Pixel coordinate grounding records
↓↓↓

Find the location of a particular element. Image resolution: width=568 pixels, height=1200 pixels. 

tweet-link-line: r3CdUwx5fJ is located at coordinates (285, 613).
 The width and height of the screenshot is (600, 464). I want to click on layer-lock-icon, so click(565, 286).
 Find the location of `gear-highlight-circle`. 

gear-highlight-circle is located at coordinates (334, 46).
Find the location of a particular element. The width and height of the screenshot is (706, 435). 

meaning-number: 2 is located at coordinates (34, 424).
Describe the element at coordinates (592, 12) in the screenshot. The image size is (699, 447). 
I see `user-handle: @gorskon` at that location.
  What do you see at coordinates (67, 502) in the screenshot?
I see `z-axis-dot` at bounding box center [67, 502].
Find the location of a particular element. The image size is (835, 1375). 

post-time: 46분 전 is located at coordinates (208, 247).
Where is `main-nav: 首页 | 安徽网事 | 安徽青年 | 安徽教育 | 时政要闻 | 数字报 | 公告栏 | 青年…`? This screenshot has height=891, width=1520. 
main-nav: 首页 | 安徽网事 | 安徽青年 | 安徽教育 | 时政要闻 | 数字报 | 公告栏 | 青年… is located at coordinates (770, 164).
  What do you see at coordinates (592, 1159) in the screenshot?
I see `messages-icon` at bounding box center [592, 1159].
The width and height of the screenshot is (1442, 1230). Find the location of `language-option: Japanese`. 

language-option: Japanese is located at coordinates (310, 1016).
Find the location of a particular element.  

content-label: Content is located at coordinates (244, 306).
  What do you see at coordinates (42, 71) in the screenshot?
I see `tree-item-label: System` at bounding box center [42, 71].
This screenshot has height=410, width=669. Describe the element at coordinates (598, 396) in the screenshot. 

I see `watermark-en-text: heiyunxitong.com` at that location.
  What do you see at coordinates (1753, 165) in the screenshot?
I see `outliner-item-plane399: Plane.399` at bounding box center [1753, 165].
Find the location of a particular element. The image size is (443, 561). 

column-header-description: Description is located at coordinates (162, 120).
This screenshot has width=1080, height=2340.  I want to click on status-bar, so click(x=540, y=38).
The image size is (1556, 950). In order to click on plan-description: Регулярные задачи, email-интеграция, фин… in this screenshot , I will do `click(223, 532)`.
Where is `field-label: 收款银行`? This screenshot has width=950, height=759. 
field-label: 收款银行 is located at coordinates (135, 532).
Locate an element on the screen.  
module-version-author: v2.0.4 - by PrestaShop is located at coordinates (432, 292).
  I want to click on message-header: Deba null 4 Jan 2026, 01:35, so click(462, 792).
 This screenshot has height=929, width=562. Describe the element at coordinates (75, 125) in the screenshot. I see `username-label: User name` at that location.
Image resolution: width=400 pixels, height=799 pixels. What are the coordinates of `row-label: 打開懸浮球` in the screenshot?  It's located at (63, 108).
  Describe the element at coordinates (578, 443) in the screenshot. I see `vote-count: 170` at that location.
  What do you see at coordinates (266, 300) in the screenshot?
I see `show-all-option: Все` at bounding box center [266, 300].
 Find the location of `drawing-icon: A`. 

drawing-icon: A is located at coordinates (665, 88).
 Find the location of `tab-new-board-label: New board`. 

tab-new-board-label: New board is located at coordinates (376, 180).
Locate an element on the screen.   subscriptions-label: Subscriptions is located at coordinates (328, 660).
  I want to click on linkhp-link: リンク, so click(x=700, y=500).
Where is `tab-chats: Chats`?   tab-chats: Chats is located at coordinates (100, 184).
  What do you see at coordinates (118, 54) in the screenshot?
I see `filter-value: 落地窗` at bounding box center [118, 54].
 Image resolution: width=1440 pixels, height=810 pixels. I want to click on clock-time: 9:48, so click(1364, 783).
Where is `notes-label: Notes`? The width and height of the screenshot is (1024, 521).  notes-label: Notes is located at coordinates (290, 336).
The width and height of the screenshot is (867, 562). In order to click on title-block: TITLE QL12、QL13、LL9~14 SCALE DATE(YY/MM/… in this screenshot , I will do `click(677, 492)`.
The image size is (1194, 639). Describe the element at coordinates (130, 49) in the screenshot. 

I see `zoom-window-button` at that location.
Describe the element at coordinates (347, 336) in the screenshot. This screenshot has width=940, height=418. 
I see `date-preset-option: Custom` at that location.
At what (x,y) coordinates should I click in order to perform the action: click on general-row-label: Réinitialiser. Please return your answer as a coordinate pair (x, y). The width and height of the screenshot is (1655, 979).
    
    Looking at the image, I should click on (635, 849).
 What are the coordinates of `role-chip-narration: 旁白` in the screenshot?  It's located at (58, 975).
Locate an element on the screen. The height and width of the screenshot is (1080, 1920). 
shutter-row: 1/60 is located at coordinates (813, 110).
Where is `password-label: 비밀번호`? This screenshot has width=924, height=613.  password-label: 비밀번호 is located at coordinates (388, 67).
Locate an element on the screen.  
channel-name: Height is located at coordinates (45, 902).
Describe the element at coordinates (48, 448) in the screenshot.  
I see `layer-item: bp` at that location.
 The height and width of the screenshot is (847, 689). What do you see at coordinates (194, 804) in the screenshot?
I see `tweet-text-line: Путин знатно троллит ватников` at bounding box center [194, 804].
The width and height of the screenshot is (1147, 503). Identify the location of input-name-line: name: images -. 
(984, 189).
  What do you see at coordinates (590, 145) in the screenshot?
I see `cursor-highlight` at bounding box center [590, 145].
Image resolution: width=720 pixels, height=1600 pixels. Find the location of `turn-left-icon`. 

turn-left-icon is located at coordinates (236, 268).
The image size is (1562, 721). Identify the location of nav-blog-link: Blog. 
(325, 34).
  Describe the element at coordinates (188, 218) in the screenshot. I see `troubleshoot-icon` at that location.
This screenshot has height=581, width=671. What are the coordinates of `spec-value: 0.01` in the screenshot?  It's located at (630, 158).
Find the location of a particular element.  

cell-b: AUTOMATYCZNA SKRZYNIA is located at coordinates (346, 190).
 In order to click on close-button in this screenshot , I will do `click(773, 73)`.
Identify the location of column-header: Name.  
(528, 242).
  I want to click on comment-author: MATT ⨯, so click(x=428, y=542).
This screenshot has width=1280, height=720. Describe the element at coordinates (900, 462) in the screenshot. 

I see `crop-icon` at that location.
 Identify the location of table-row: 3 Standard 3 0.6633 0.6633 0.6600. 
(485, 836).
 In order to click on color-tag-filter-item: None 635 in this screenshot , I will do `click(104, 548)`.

↑↑↑

Rewrite the records above, changing every "Find the location of" to "Locate" and leaving all other text as it is.

Locate a particular element. Image resolution: width=568 pixels, height=1200 pixels. 

tweet-link-line: r3CdUwx5fJ is located at coordinates (285, 613).
 The width and height of the screenshot is (600, 464). I want to click on layer-lock-icon, so click(565, 286).
 Locate `gear-highlight-circle`. 

gear-highlight-circle is located at coordinates (334, 46).
Locate a particular element. The width and height of the screenshot is (706, 435). 

meaning-number: 2 is located at coordinates (34, 424).
Describe the element at coordinates (592, 12) in the screenshot. The image size is (699, 447). 
I see `user-handle: @gorskon` at that location.
  What do you see at coordinates (67, 502) in the screenshot?
I see `z-axis-dot` at bounding box center [67, 502].
Locate a particular element. The image size is (835, 1375). 

post-time: 46분 전 is located at coordinates (208, 247).
Where is `main-nav: 首页 | 安徽网事 | 安徽青年 | 安徽教育 | 时政要闻 | 数字报 | 公告栏 | 青年…`? This screenshot has height=891, width=1520. 
main-nav: 首页 | 安徽网事 | 安徽青年 | 安徽教育 | 时政要闻 | 数字报 | 公告栏 | 青年… is located at coordinates (770, 164).
  What do you see at coordinates (592, 1159) in the screenshot?
I see `messages-icon` at bounding box center [592, 1159].
The width and height of the screenshot is (1442, 1230). Locate `language-option: Japanese`. 

language-option: Japanese is located at coordinates (310, 1016).
Locate a particular element.  

content-label: Content is located at coordinates (244, 306).
  What do you see at coordinates (42, 71) in the screenshot?
I see `tree-item-label: System` at bounding box center [42, 71].
This screenshot has height=410, width=669. Describe the element at coordinates (598, 396) in the screenshot. 

I see `watermark-en-text: heiyunxitong.com` at that location.
  What do you see at coordinates (1753, 165) in the screenshot?
I see `outliner-item-plane399: Plane.399` at bounding box center [1753, 165].
Locate a particular element. The image size is (443, 561). 

column-header-description: Description is located at coordinates (162, 120).
This screenshot has width=1080, height=2340.  I want to click on status-bar, so click(x=540, y=38).
The image size is (1556, 950). In order to click on plan-description: Регулярные задачи, email-интеграция, фин… in this screenshot , I will do `click(223, 532)`.
Where is `field-label: 收款银行`? This screenshot has width=950, height=759. 
field-label: 收款银行 is located at coordinates (135, 532).
Locate an element on the screen.  
module-version-author: v2.0.4 - by PrestaShop is located at coordinates (432, 292).
  I want to click on message-header: Deba null 4 Jan 2026, 01:35, so click(462, 792).
 This screenshot has height=929, width=562. Describe the element at coordinates (75, 125) in the screenshot. I see `username-label: User name` at that location.
Image resolution: width=400 pixels, height=799 pixels. What are the coordinates of `row-label: 打開懸浮球` in the screenshot?  It's located at (63, 108).
  Describe the element at coordinates (578, 443) in the screenshot. I see `vote-count: 170` at that location.
  What do you see at coordinates (266, 300) in the screenshot?
I see `show-all-option: Все` at bounding box center [266, 300].
 Locate `drawing-icon: A`. 

drawing-icon: A is located at coordinates (665, 88).
 Locate `tab-new-board-label: New board`. 

tab-new-board-label: New board is located at coordinates (376, 180).
Locate an element on the screen.   subscriptions-label: Subscriptions is located at coordinates (328, 660).
  I want to click on linkhp-link: リンク, so click(x=700, y=500).
Where is `tab-chats: Chats`?   tab-chats: Chats is located at coordinates (100, 184).
  What do you see at coordinates (118, 54) in the screenshot?
I see `filter-value: 落地窗` at bounding box center [118, 54].
 Image resolution: width=1440 pixels, height=810 pixels. I want to click on clock-time: 9:48, so click(1364, 783).
Where is `notes-label: Notes`? The width and height of the screenshot is (1024, 521).  notes-label: Notes is located at coordinates (290, 336).
The width and height of the screenshot is (867, 562). In order to click on title-block: TITLE QL12、QL13、LL9~14 SCALE DATE(YY/MM/… in this screenshot , I will do `click(677, 492)`.
The image size is (1194, 639). Describe the element at coordinates (130, 49) in the screenshot. 

I see `zoom-window-button` at that location.
Describe the element at coordinates (347, 336) in the screenshot. This screenshot has width=940, height=418. 
I see `date-preset-option: Custom` at that location.
At what (x,y) coordinates should I click in order to perform the action: click on general-row-label: Réinitialiser. Please return your answer as a coordinate pair (x, y). The width and height of the screenshot is (1655, 979).
    
    Looking at the image, I should click on (635, 849).
 What are the coordinates of `role-chip-narration: 旁白` in the screenshot?  It's located at (58, 975).
Locate an element on the screen. The height and width of the screenshot is (1080, 1920). 
shutter-row: 1/60 is located at coordinates (813, 110).
Where is `password-label: 비밀번호`? This screenshot has width=924, height=613.  password-label: 비밀번호 is located at coordinates (388, 67).
Locate an element on the screen.  
channel-name: Height is located at coordinates (45, 902).
Describe the element at coordinates (48, 448) in the screenshot.  
I see `layer-item: bp` at that location.
 The height and width of the screenshot is (847, 689). What do you see at coordinates (194, 804) in the screenshot?
I see `tweet-text-line: Путин знатно троллит ватников` at bounding box center [194, 804].
The width and height of the screenshot is (1147, 503). Identify the location of input-name-line: name: images -. 
(984, 189).
  What do you see at coordinates (590, 145) in the screenshot?
I see `cursor-highlight` at bounding box center [590, 145].
Image resolution: width=720 pixels, height=1600 pixels. Locate `turn-left-icon`. 

turn-left-icon is located at coordinates (236, 268).
The image size is (1562, 721). Identify the location of nav-blog-link: Blog. 
(325, 34).
  Describe the element at coordinates (188, 218) in the screenshot. I see `troubleshoot-icon` at that location.
This screenshot has height=581, width=671. What are the coordinates of `spec-value: 0.01` in the screenshot?  It's located at (630, 158).
Locate a particular element.  

cell-b: AUTOMATYCZNA SKRZYNIA is located at coordinates (346, 190).
 In order to click on close-button in this screenshot , I will do `click(773, 73)`.
Identify the location of column-header: Name.  
(528, 242).
  I want to click on comment-author: MATT ⨯, so click(x=428, y=542).
This screenshot has width=1280, height=720. Describe the element at coordinates (900, 462) in the screenshot. 

I see `crop-icon` at that location.
 Identify the location of table-row: 3 Standard 3 0.6633 0.6633 0.6600. 
(485, 836).
 In order to click on color-tag-filter-item: None 635 in this screenshot , I will do `click(104, 548)`.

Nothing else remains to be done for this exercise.